American television writer and producer

Jonathan Goldblatt, who writes under the pen name Julius Sharpe, is an American television writer, producer and showrunner of Making History and United We Fall.

== Biography ==
Sharpe received his B.A. from Columbia University in 1995. He started his TV writing career as a writer for The Late Late Show with Craig Kilborn and The Late Late Show with Craig Ferguson. He was also a writer for Comedy Central's Weekends at the DL and The Showbiz Show with David Spade.

In 2014, Sharpe signed an overall deal with 20th Century FOX Television, where he created and executive produced the comedy series Making History. He was also co-executive producer of The Grinder and worked as a writer, producer, and voice actor for Seth MacFarlane's Family Guy, The Cleveland Show and co-executive produced the live-action Cristela and Dads.

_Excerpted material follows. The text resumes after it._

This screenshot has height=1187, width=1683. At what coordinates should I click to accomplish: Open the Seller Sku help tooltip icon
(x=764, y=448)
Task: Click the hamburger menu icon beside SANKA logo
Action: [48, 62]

In 2017, Sharpe signed a two-year overall deal at Sony Television. He created and produced the 2020 television series United We Fall. In 2017, he was reported to be executive producing a television adaptation of the movie Stripes.

In 2024, he was a writer, co-executive producer, and actor on MacFarlane's Ted.

== Personal life ==
Sharpe is married to actress and producer Stephanie Escajeda. The series United We Fall was based on the real-life relationship between Sharpe and Escajeda.